(Stored data entries)
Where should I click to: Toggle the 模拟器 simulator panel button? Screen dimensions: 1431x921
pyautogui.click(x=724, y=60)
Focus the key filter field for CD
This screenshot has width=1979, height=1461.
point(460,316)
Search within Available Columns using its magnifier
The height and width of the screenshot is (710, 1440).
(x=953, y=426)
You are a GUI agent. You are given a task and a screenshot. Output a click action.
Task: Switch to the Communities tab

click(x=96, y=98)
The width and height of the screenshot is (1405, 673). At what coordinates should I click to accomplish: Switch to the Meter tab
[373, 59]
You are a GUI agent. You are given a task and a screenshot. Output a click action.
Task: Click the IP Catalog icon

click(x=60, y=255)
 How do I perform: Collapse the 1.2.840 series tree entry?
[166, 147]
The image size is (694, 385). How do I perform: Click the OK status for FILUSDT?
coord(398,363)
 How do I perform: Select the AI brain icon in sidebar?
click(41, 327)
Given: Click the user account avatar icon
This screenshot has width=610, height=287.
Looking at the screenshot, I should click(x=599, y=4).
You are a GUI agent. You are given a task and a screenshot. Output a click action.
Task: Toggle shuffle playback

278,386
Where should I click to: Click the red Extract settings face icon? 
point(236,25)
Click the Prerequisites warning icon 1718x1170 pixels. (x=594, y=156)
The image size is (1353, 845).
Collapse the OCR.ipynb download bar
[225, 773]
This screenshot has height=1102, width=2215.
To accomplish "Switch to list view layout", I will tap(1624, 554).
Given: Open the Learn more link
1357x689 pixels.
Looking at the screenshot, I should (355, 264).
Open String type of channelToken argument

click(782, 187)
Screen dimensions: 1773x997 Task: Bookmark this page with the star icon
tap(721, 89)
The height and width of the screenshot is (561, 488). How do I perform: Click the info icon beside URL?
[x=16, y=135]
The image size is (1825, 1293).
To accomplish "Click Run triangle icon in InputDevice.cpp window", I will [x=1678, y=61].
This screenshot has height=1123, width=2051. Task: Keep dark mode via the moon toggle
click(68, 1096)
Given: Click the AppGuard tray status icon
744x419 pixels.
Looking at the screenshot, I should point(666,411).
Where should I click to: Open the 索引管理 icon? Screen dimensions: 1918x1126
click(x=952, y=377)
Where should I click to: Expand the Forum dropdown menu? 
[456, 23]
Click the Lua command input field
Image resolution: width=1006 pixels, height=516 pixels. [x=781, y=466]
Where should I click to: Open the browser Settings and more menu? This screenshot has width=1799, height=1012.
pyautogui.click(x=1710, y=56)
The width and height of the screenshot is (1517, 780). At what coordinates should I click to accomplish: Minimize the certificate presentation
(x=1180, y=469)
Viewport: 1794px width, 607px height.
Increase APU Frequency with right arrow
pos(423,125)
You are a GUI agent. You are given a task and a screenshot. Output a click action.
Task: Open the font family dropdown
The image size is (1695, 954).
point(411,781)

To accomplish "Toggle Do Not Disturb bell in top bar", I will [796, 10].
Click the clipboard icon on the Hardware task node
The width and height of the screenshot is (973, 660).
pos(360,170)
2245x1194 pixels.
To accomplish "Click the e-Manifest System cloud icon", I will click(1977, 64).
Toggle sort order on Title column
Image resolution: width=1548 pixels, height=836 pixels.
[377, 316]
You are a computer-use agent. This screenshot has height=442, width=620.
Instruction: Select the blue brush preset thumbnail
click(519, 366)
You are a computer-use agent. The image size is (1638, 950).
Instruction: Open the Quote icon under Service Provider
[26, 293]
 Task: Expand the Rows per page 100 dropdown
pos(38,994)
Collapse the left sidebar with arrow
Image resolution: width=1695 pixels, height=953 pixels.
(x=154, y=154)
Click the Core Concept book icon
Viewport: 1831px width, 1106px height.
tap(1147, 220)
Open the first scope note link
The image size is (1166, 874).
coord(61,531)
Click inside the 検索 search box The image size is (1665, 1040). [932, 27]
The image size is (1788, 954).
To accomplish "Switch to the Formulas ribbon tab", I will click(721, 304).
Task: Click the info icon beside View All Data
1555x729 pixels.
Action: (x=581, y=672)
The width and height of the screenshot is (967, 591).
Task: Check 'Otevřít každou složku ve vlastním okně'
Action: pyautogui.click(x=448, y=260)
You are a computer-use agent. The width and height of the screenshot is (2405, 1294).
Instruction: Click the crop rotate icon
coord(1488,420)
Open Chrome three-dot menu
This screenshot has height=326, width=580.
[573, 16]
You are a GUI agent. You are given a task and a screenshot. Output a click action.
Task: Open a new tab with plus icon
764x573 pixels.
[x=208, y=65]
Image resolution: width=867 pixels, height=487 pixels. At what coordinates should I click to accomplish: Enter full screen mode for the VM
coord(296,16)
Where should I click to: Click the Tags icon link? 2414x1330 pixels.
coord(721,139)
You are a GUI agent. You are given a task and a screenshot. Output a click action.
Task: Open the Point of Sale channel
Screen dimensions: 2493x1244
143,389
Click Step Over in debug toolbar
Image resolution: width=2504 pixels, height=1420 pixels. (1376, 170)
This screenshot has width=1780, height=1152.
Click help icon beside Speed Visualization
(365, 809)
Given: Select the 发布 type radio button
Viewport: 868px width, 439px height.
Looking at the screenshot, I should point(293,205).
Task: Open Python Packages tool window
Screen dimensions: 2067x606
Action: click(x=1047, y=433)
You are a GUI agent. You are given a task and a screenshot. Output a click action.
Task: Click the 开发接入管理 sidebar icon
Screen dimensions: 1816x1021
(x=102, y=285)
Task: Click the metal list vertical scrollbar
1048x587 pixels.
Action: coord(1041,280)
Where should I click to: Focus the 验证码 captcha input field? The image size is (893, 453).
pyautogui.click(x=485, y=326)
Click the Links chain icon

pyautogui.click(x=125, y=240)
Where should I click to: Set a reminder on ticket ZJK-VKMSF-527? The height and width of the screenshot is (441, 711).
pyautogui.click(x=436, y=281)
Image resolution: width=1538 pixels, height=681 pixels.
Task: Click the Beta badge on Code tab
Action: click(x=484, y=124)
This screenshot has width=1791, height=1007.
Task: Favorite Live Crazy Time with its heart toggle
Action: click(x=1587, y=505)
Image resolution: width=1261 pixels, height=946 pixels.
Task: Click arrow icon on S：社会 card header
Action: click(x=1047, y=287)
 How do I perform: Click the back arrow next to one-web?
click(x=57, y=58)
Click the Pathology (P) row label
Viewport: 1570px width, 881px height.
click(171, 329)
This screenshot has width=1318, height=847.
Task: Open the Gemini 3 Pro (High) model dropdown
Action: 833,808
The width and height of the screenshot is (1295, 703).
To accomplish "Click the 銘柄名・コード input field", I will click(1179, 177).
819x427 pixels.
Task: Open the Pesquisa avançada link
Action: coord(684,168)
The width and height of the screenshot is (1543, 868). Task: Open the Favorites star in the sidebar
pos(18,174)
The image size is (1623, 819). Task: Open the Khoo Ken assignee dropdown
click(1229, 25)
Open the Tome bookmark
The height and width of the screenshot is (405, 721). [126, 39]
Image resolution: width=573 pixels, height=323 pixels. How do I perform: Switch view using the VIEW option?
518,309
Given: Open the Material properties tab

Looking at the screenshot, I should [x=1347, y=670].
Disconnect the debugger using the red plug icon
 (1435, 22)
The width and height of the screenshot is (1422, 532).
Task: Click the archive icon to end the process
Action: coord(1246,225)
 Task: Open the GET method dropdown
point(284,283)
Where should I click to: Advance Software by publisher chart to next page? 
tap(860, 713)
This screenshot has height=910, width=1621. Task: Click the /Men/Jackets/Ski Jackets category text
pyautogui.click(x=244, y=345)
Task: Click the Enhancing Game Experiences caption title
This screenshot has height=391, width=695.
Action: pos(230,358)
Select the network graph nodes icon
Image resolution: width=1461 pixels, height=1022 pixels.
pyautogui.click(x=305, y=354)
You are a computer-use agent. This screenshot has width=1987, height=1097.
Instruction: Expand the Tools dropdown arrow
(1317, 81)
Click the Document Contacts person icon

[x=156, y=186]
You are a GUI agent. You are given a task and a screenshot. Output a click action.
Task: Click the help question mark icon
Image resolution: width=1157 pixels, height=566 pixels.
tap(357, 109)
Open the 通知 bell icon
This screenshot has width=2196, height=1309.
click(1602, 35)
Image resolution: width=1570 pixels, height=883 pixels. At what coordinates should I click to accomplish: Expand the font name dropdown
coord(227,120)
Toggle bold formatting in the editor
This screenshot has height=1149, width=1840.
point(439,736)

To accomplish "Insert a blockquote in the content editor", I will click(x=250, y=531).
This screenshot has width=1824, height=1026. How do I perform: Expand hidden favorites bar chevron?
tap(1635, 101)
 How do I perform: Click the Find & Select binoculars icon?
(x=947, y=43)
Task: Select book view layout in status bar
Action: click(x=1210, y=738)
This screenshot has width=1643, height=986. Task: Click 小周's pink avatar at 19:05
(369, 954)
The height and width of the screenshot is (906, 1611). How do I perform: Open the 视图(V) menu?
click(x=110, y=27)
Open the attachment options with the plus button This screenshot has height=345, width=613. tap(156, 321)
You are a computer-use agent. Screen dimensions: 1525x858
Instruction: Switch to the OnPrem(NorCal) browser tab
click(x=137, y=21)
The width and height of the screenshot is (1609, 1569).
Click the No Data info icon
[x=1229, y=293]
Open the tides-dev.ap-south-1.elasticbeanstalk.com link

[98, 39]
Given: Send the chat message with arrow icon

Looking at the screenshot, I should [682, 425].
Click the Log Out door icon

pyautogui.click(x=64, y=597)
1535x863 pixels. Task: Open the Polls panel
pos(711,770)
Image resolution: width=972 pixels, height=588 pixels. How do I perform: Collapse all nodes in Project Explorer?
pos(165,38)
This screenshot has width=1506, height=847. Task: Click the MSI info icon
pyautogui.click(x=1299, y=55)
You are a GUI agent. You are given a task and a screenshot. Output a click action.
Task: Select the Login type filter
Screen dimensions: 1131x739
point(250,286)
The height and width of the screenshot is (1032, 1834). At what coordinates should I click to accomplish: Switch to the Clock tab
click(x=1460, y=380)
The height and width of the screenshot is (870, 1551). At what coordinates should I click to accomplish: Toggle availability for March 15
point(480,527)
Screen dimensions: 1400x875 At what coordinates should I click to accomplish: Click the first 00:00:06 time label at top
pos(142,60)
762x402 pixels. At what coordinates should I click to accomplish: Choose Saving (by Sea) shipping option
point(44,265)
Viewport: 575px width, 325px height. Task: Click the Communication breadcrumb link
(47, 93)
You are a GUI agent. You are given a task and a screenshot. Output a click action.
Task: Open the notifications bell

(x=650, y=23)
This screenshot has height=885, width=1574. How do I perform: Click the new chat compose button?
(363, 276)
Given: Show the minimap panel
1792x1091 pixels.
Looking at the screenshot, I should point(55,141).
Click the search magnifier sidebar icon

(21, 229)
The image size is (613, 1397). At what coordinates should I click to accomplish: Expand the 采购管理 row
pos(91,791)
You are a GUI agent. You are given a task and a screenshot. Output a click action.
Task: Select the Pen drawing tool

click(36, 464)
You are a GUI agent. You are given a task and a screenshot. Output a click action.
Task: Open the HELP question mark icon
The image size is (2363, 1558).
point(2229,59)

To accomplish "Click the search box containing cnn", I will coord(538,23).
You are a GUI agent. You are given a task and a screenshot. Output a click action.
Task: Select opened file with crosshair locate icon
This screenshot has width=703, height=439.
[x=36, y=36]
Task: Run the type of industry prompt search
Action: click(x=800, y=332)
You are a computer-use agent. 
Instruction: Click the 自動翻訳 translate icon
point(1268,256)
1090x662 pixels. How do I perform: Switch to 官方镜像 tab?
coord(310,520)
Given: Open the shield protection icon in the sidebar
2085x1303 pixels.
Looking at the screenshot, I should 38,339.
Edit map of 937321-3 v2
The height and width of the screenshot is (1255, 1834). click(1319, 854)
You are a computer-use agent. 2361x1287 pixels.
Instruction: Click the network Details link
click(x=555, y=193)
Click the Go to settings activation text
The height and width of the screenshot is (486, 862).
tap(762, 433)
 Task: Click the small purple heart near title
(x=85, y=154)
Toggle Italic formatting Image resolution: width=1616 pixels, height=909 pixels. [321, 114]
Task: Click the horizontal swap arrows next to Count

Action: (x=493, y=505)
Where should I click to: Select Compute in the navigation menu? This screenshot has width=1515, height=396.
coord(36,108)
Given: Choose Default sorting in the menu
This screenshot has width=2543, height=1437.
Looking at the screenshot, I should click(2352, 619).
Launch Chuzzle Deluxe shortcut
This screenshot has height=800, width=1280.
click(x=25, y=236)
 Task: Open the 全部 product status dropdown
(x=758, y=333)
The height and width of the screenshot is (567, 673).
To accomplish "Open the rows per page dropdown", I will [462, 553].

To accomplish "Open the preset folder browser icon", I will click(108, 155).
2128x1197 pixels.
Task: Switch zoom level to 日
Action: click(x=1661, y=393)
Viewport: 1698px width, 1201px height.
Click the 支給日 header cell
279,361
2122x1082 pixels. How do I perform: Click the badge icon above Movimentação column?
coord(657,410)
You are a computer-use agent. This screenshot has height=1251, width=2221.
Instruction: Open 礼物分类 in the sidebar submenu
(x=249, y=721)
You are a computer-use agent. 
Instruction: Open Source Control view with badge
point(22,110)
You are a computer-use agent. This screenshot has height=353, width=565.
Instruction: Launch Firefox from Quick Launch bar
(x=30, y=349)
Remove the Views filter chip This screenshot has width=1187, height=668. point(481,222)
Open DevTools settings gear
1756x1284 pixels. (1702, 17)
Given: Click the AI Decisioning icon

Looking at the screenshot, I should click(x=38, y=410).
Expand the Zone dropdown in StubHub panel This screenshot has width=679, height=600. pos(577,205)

■ REQUIREMENT
Go through the records. Copy each line where "list" appears.

■ EXERCISE ANSWER
To accomplish "Switch to list view layout", I will tap(1624, 554).
Task: Click the metal list vertical scrollbar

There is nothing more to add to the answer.